━━━━━ INFORMATION SUPPLIED ━━━━━

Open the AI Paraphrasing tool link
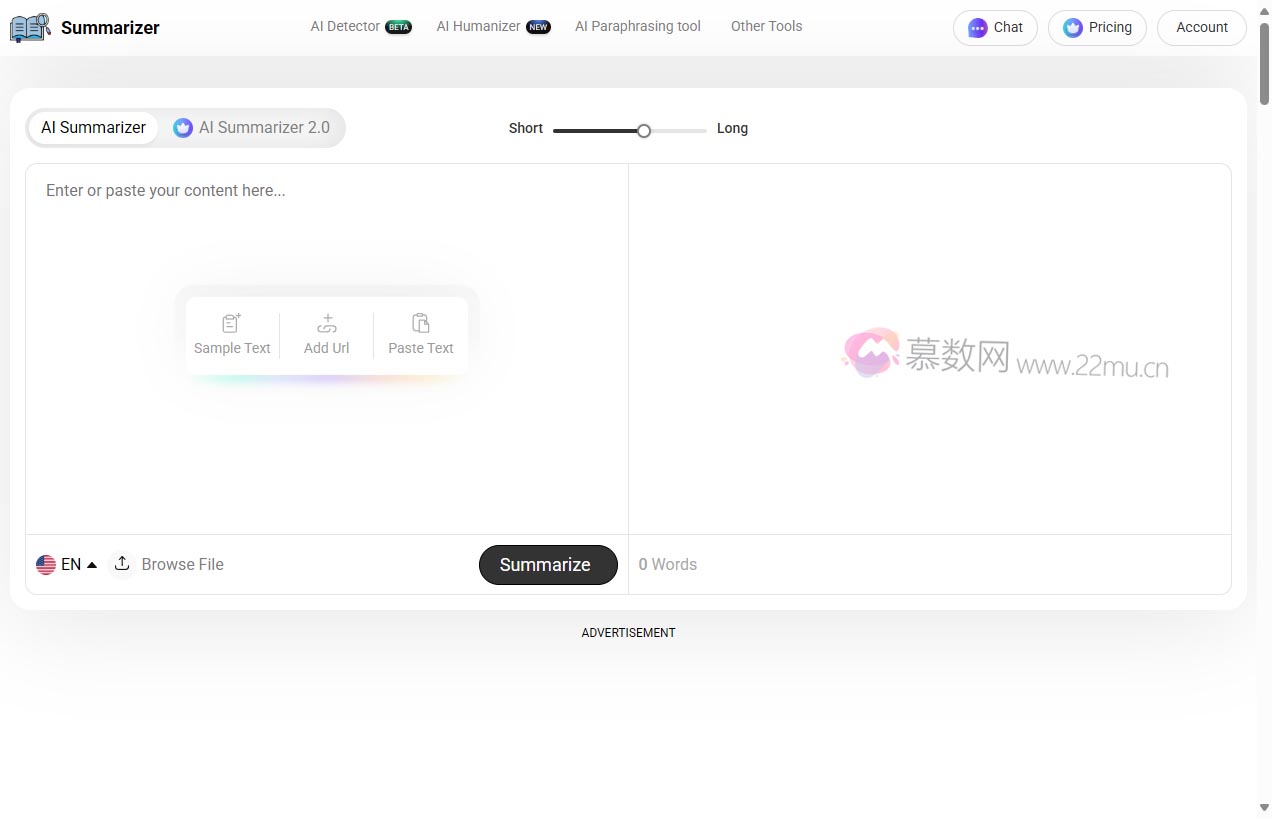 [637, 26]
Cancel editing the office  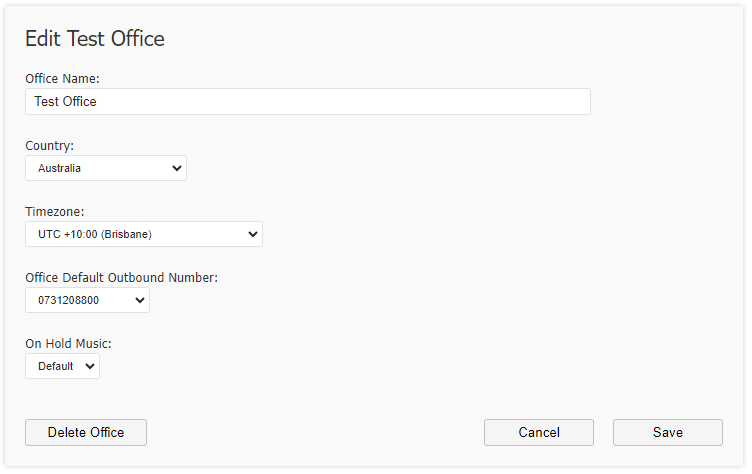[x=539, y=432]
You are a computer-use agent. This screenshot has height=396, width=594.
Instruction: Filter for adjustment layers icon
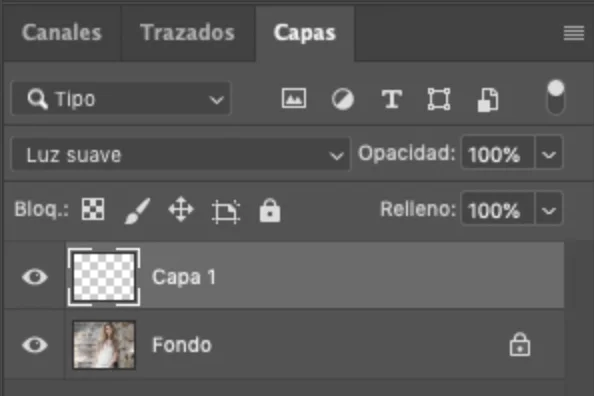coord(342,99)
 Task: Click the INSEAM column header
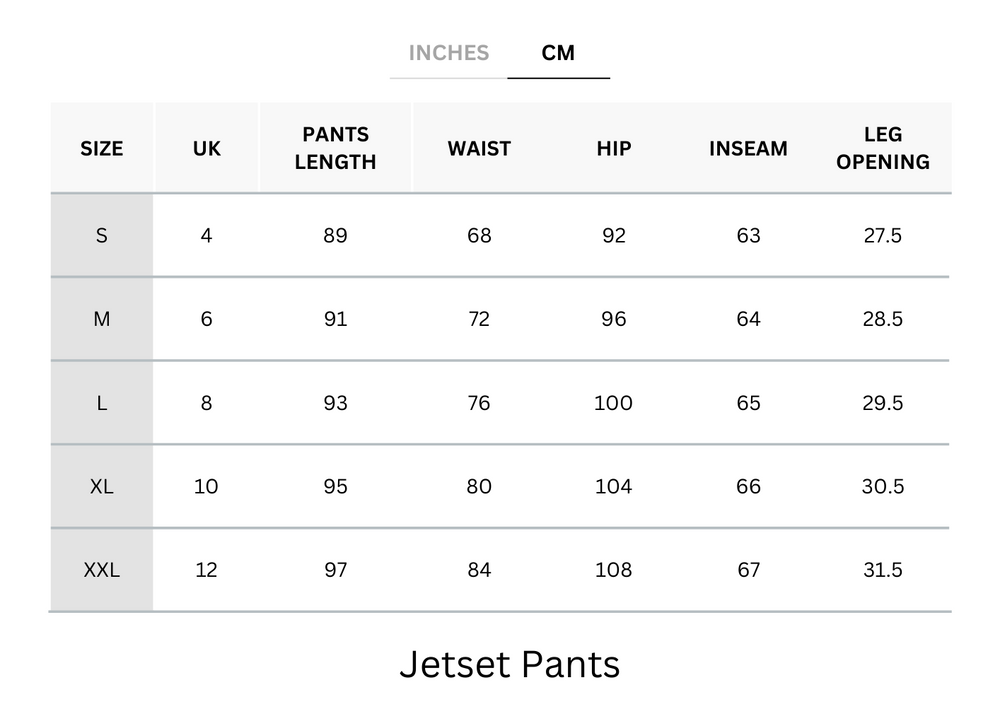coord(747,148)
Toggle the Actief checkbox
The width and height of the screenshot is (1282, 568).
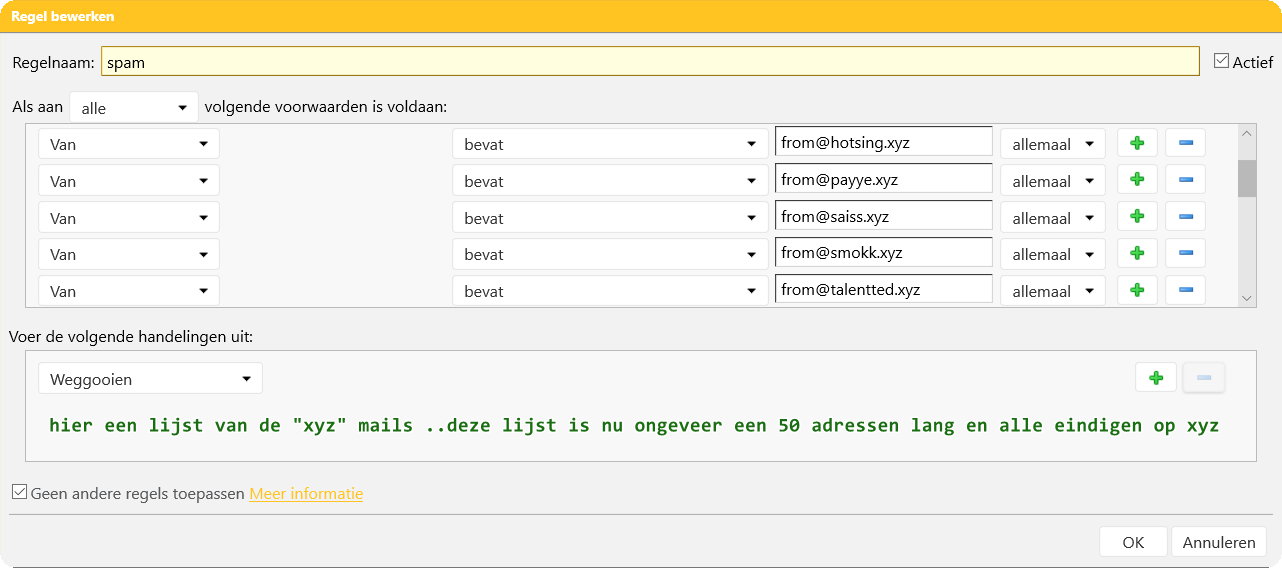click(1221, 61)
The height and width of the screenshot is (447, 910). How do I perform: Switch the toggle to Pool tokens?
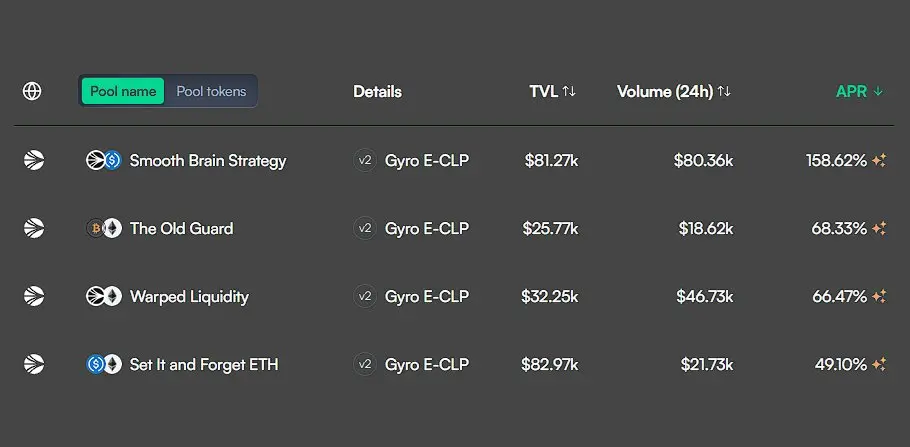click(211, 91)
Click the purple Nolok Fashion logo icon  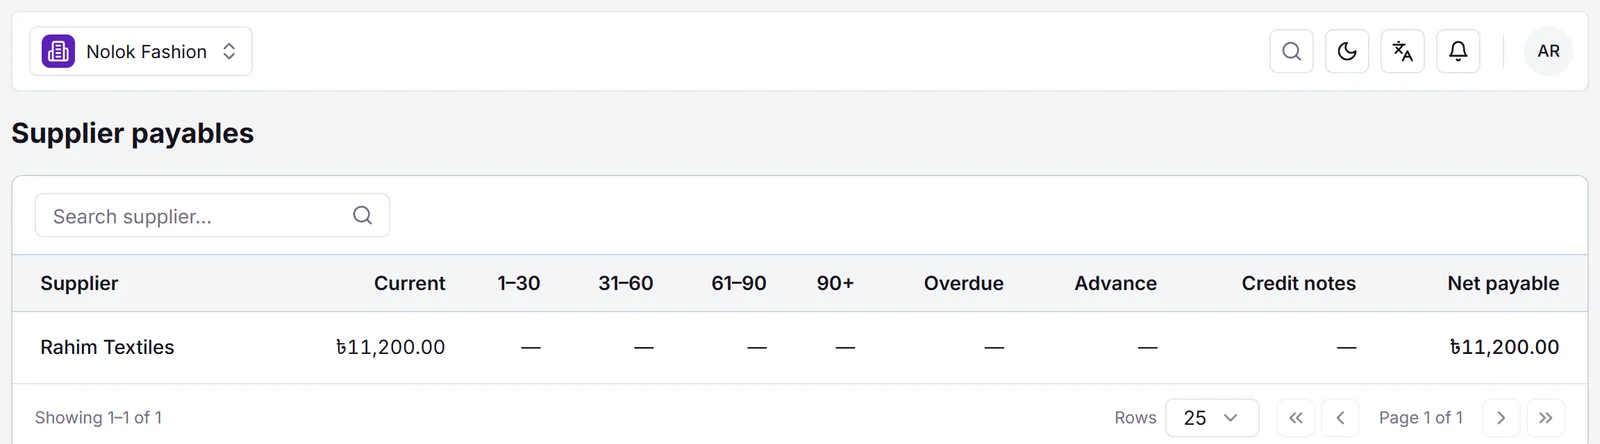(58, 51)
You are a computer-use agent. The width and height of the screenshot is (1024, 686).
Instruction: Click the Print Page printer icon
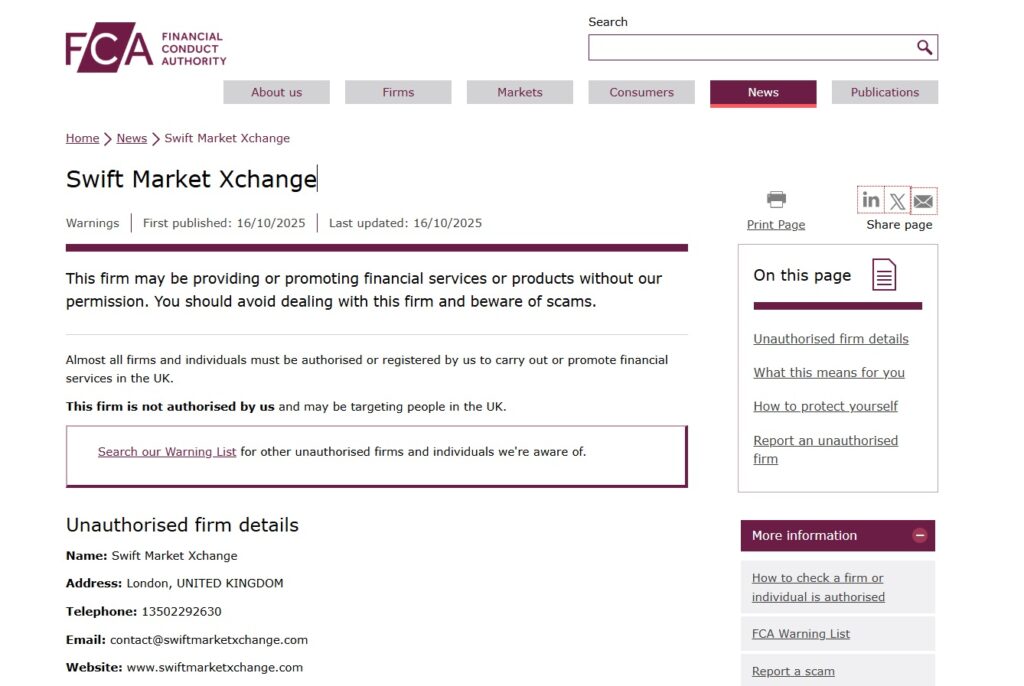(775, 198)
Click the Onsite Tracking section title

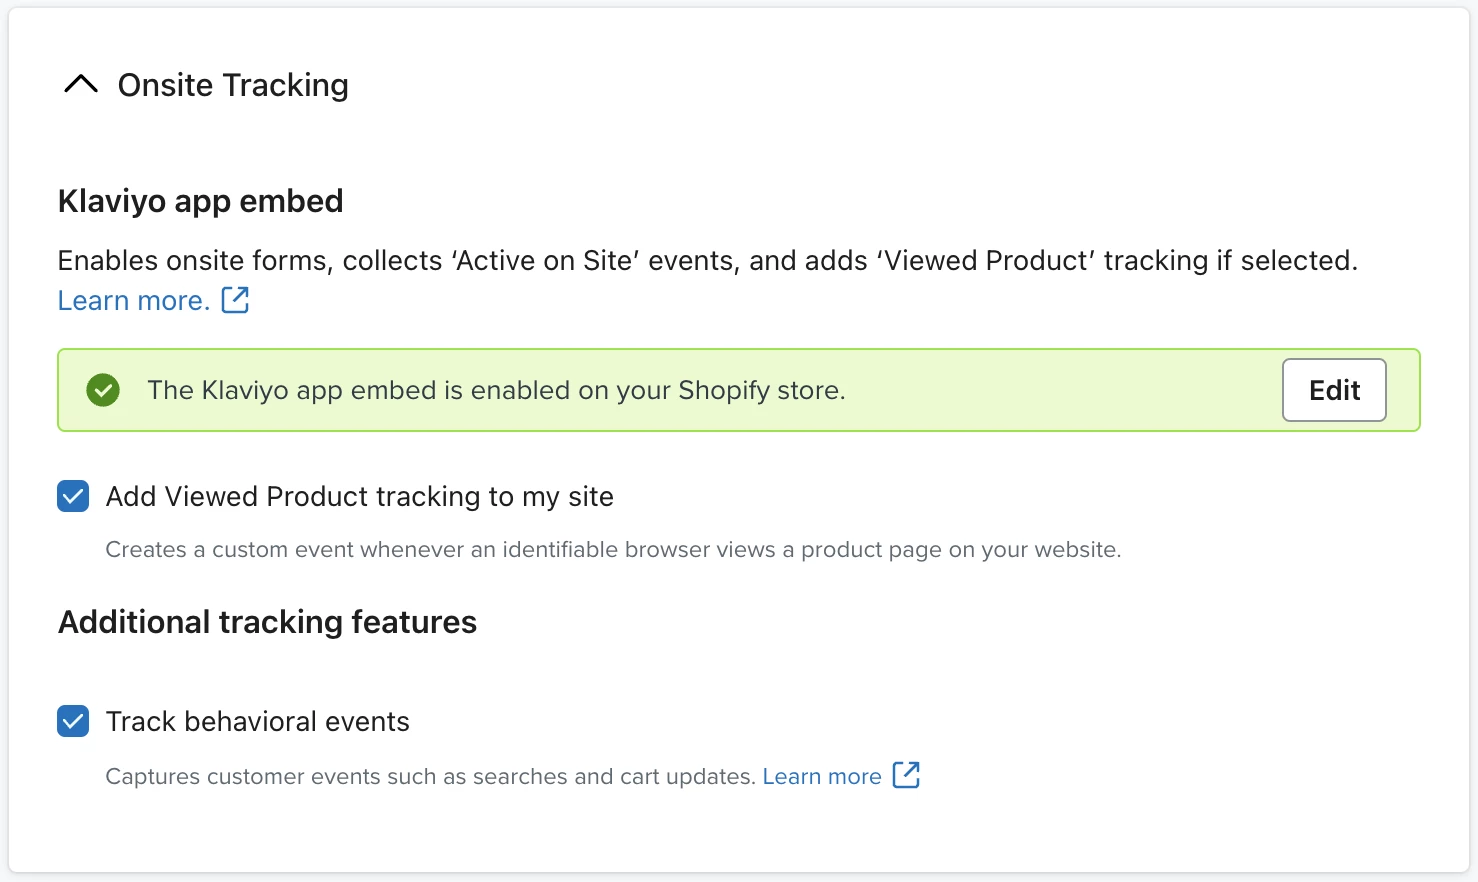click(233, 85)
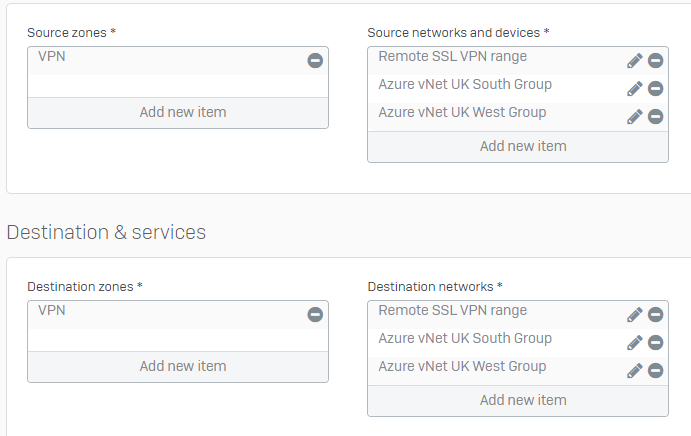Remove VPN from Destination zones
The image size is (691, 436).
315,314
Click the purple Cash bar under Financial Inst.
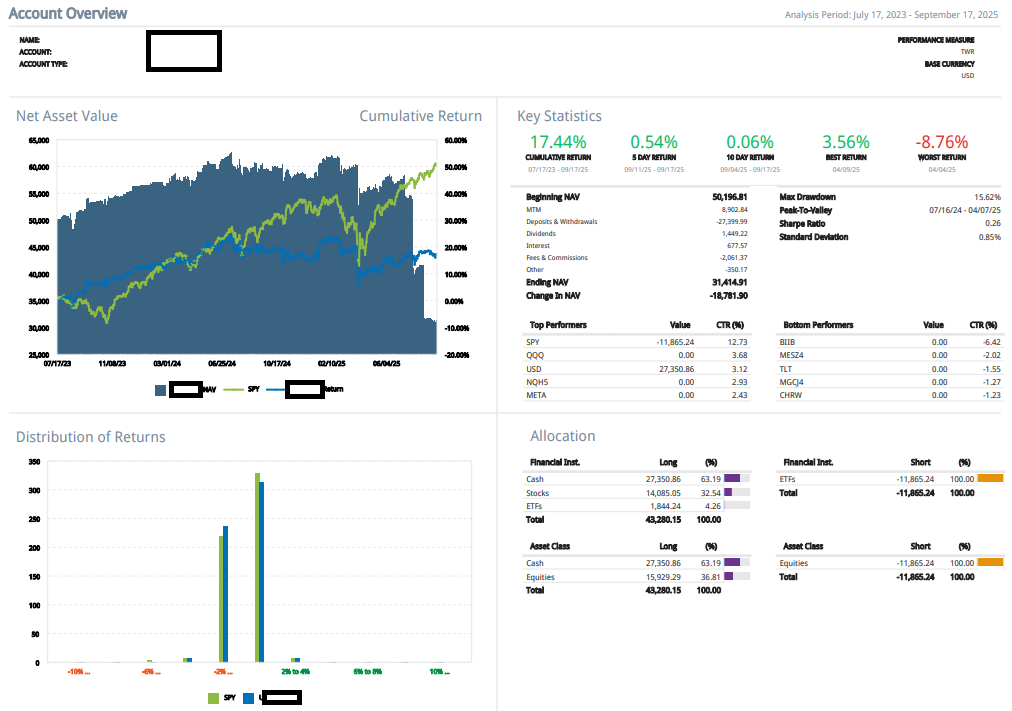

━━━━━

REQUIREMENT: How many lines of these entries contain the string "computer"? Reply with the number alone.

REPLY: 2